RÜDIGER, The dancing King
Sorti le 30 novembre (Usopop Diskak, Forbidden Colours / Believe)
Rüdiger, c’est l’alter ego de Félix Bluff, musicien provenant du pays basque. Il nous revient avec un deuxième album, The dancing king, qui démontre une maitrise incroyable de l’art de la pop. En convoquant d’illustres ainés, le musicien n’oublie pas de tracer sa propre voie et nous livre un album de toute beauté, à la patte bien personnelle.
On pourrait croire qu’au bout de 60 ans la pop n’avait plus grand chose à nous offrir de nouveau, mais c’est mal connaître le génie de certains musicien. C’est ce que nous prouve Rüdiger en 9 titres, tous aussi somptueux les uns que les autres. Après un premier album Before It’s Vanished qui laissait déjà entrevoir les qualités du jeune homme, The dancing king enfonce le clou et nous laisse radicalement sur le cul.
Pop onirique bien dans son temps.
Tout commence, et c’est risqué, par Memories, titre le plus expérimental de l’album. Long de plus de 5 minutes, ce morceau rebutera sans doute les moins courageux des mélomanes par son approche presque âpre. Ressurgit dès l’entame du titre cet effet de bande passée à l’envers qui instaure un climat presque oppressant. sur lequel Félix Bluff impose sa voix hachée, doublée-trafiquée qui donne un effet saccadé au titre, presque schizophrène. La rythmique minimaliste et un synthé répétitif amplifie la donne, jusqu’au moment où des violons apparaissent. Si Memories rappelle l’electro à la Radiohead de Kid A, on sent déjà poindre des arrangements lumineux, plus pop. L’entrée en matière, assez casse gueule, nous donne plutôt les crocs pour découvrir la suite de l’album.

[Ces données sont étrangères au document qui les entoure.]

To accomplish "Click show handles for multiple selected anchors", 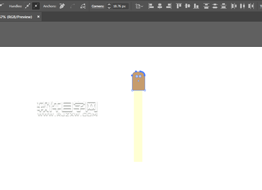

Et c’est une bonne chose car Breath nous propulse, avec sa guitare acoustique, dans un monde qui nous paraît plus « balisé ». La voix de Rüdiger séduit car sa délicatesse, portée par une mélodie entêtante. Derrière, le musicien accouche d’une musique ample, légèrement mélancolique, qui laisse pourtant entrer la lumière. Le sentiment qui nous saisit dès lors et celui d’une forme d’extase optimiste, comme un shoot de beauté qui ne nous quittera pas vraiment de l’album. Complexe dans sa construction, le titre est en revanche limpide et simple à l’écoute. Breath se développe donc avec maestria. Les arrangements, pointus, s’avèrent parfaits, tout comme le mix, irréprochable. Le bonhomme à du savoir-faire, mais nous étions loin d’imaginer à quel point.
Les références aux ainés.
S’entrechoquent tout au long du disque, les références aux ainés, à savoir par exemple les Beatles, Neil Young, Robert Wyatt, Pink Floyd et tant d’autres. Les uns pour leur art de la composition, d’autres pour leurs ambiances intimistes, d’autre pour l’expression de la musique sans concession. Car en effet, The dancing king, s’il laisse la parole aux textes, n’oublie jamais de laisser parler la musicalité exceptionnelle qui nait de ceux-ci. A moins que les deux se nourrissent réciproquement.
Quoiqu’il en soit, l’ensemble se tient admirablement, avec un goût indéniable en matière de composition. Qui plus est, Rüdiger est capable de surprendre son monde avec un titre d’obédience jazz sur laquelle sa voix apparaît plus belle que sur tous les autres morceaux. En effet, sur Once I was away, sa douceur nous frappe de plein fouet, sans doute dû au fait que l’orchestration soit plus minimaliste (piano voix, une basse qui apparaît discrètement, une sonorité de clarinette pour conclure le titre).
Il surprend aussi avec l’entame presque Bossa de The receiver (le plus long morceau de l’album avec ses 7 minutes au compteur) qui laisse place, en son milieu, à une partie transe, à deux doigts de virer techno. Pourtant, malgré des grands écarts stylistiques, l’album ne perd jamais en cohérence et éblouit par une forme de candeur optimiste qui fait du bien à l’âme.
Magnifique et indispensable.
Comme les illustres Beatles qui les premiers osèrent l’apport d’instruments classiques dans des compositions pop, Rüdiger en insère ici et là pour donner une dimension classieuse à son album. The dancing king est cependant un disque bien dans son époque car il s’avère aussi moderne que respectueux du passé.
Tour à tour pop, folk, osant les incursions électroniques ou plus rock, il s’impose ainsi comme un disque magnifique que l’on prend plaisir à réécouter dès que le spleen nous envahit tant sa beauté redonne simplement foi en un peu tout. Un must have que nous voulions absolument mettre en avant tant il fait du bien, tout simplement.